Sheryl, I agree that with your mom losing her short term memory, it’s going to be tough road ahead. And maybe not. Maybe just her asking or repeating herself over and over. We just have to take it one day at a time….

College, poop mess. I don’t think I can ever get used to that. The puke and running away goes through my head a lot, too. When you see her doctor, are you able to slip a note to him of her current activities (what you just told us – ready to fight am, seeing people, etc…) Hopefully he can prescribe her medication to help with the visions. So sad that she’s aware that she’s not ‘right” (in the head.)

Pam, that’s good news – free time for you and hubby. I hope you both enjoy your time together.

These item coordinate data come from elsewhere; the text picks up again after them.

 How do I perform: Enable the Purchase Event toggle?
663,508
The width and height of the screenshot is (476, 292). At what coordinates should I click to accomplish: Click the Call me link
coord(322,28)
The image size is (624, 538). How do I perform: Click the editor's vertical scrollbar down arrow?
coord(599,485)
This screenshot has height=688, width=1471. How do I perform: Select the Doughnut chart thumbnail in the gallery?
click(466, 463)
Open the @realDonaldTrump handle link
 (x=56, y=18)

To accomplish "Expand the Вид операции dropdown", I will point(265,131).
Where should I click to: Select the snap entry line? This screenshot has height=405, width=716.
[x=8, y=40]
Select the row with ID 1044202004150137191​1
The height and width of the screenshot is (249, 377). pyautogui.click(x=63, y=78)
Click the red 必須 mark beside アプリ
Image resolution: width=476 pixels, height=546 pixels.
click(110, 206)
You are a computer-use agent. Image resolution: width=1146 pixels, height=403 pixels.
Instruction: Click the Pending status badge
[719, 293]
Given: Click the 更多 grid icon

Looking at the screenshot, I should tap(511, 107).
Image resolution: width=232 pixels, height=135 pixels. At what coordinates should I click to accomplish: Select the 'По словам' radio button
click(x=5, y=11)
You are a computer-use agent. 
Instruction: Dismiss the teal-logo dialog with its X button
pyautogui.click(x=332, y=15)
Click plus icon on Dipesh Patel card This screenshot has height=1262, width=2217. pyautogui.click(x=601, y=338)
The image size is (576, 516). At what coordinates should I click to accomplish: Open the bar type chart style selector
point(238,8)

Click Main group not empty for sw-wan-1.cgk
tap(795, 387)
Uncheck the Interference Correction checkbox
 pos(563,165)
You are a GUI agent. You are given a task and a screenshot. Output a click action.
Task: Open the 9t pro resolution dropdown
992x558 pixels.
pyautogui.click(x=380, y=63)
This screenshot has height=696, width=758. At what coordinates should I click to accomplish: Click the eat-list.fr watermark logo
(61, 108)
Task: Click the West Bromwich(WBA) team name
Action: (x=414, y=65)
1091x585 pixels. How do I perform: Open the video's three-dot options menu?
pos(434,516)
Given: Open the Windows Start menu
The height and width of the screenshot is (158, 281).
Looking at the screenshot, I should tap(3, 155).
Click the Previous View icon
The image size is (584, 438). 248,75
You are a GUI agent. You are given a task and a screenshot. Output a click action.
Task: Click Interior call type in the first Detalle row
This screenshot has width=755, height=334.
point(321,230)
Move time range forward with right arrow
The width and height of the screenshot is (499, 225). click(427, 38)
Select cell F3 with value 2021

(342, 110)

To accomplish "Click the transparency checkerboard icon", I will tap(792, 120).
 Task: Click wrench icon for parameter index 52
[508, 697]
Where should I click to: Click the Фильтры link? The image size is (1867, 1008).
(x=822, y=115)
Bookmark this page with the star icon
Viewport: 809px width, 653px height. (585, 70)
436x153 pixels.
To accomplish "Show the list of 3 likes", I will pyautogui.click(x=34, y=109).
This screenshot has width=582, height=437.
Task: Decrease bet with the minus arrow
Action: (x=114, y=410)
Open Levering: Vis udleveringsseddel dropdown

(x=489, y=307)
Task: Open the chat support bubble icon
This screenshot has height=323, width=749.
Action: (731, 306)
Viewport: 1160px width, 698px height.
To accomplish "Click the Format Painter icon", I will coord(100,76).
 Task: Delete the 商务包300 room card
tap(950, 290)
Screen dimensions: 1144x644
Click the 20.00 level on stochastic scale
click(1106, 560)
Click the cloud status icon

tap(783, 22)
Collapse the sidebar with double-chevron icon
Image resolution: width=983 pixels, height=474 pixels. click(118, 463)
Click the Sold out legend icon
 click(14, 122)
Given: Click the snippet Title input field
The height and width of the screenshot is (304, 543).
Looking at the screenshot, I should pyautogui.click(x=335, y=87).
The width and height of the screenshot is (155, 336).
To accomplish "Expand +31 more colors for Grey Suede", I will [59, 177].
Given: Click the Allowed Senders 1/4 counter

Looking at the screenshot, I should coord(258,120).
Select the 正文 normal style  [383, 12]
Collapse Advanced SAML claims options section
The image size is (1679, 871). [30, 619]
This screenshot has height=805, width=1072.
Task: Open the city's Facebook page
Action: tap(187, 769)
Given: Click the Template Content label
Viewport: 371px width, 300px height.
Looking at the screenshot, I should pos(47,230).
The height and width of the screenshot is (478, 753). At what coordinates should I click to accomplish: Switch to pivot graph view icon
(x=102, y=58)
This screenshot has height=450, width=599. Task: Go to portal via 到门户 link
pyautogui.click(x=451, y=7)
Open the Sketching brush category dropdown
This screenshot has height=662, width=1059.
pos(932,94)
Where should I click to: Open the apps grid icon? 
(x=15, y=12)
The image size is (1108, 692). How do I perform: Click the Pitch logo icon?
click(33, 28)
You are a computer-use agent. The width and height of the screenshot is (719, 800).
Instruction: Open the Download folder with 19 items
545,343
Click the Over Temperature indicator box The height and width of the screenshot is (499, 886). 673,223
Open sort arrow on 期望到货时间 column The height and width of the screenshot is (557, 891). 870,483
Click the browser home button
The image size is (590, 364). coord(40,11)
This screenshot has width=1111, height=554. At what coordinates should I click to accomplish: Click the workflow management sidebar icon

I told baby bro that I’m not coming this year. He asked why. I said that I might not have a job by the end of the year and I cannot afford to spend $1800 on airline ticket. So, he has offered his 75,000 miles – which will cover my one-way ticket. And I have 38,000 miles which can cover my one-way return ticket (which involves an overnight in Houston). No problem. Just rent a hotel room which provides airport/hotel shuttle. So, tomorrow, I will check when my 2 bosses are going to the US mainland (they go yearly in the summer). Then I will work my trip from there. Yippee! This will wipe out my miles. It’ll take me another 3 years to get 35,000 miles – using my credit card.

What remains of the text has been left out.